Pattern of malignant renal tumours using 2004 who classification of renal tumours on radical nephrectomy.
J Ayub Med Coll Abottabad Jan ;23(3):74-8.

Objective: To determine the type of malignant renal tumours subjected to radical nephrectomy at a tertiary care urology unit using the 2004 WHO classification for renal tumours. Methods: It was an observational study conducted at Department of Urology, AFIU Rawalpindi, from October 2008 to September 2010. The study included 92 patients with malignant renal tumours of both genders aged above 15 years. The histopathological types and grades were recorded along with the gross tumour presentation. The data was entered in structured proforma and analysed for descriptive statistics using SPSS-14. Results: Over the span of 24 months study, 92 cases of malignant renal tumours were subjected to radical nephrectomy. The age was 16–82 (57.23±14.61) Years and male to female ratio was 2.1:1. The lesions were mostly unifocal (96.7%) and 58.6% affecting the right side. The commonest malignant renal tumour encountered was the conventional clear cell renal carcinoma (78.2%).
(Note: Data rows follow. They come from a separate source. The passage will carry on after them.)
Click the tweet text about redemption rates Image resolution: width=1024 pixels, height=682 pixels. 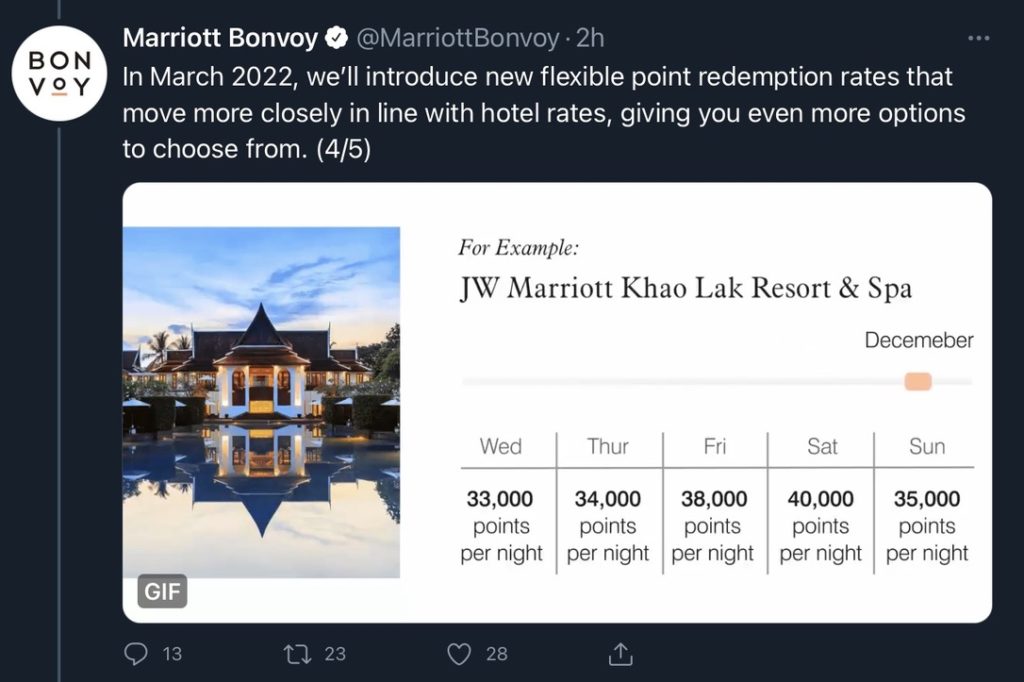coord(543,113)
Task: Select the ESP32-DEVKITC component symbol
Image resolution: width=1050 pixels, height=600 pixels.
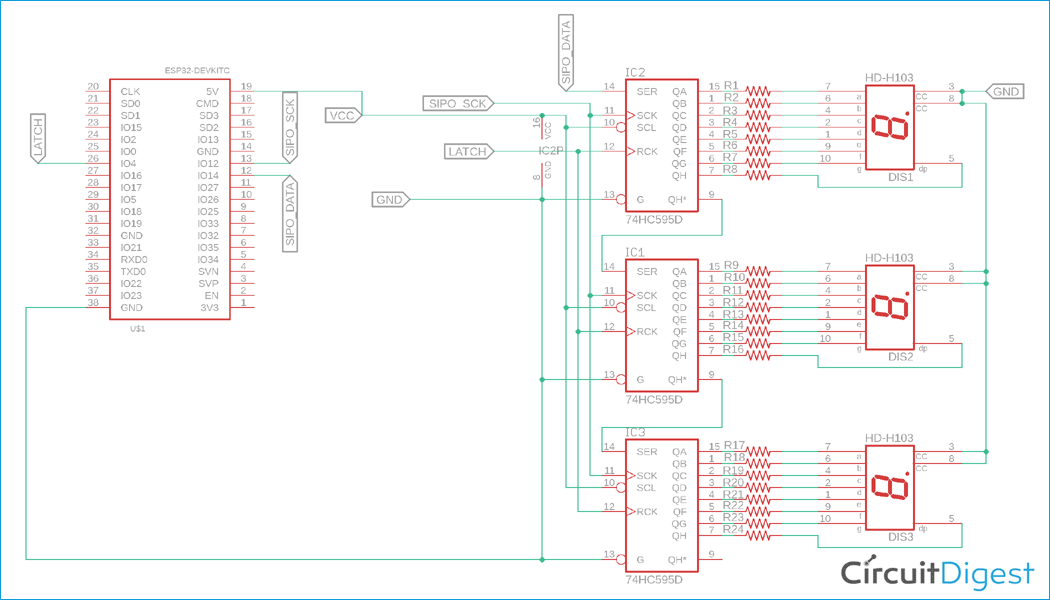Action: pyautogui.click(x=170, y=200)
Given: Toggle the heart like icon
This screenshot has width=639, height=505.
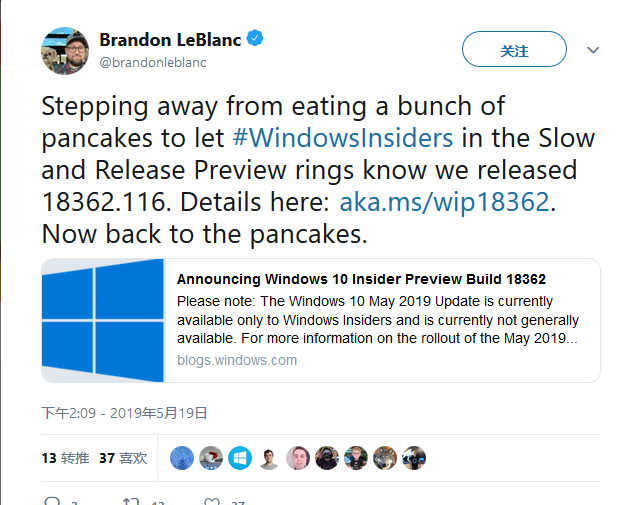Looking at the screenshot, I should pos(212,501).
The other tumours in descending order were the transitional cell carcinoma (7.6%), papillary (chromphilic) renal cell carcinoma (6.5%), renal cell carcinoma unclassified (3.2%), chromophobe renal cell carcinoma (2.1%), Wilm’s tumour and oncocytoma (1.7%). T1 lesions were found in 42 cases (45.6%), T2 lesions in 25 cases (27.1%), T3a lesions in 17 cases (18.4%) each, while 8 cases (8.6%) had T3b lesions. Four cases had high and 3 had low grade lesions in transitional cell carcinoma. Wilm’s tumour had favourable prognosis, 1 case had oncocytoma limited to kidney. Among the rest, 26 (28.2%) were G1, 35 (38%) were G2, 16 (17.3%) were G3, and 6 (6.5) were G4. Conclusion: The commonest type of the malignant renal neoplasm remains the clear cell (conventional) renal cell carcinoma. The lesions from T1 to T3 are amenable to radical nephrectomy and may not include the ipsilateral adrenalectomy as well. The grade may range from G1 to G4.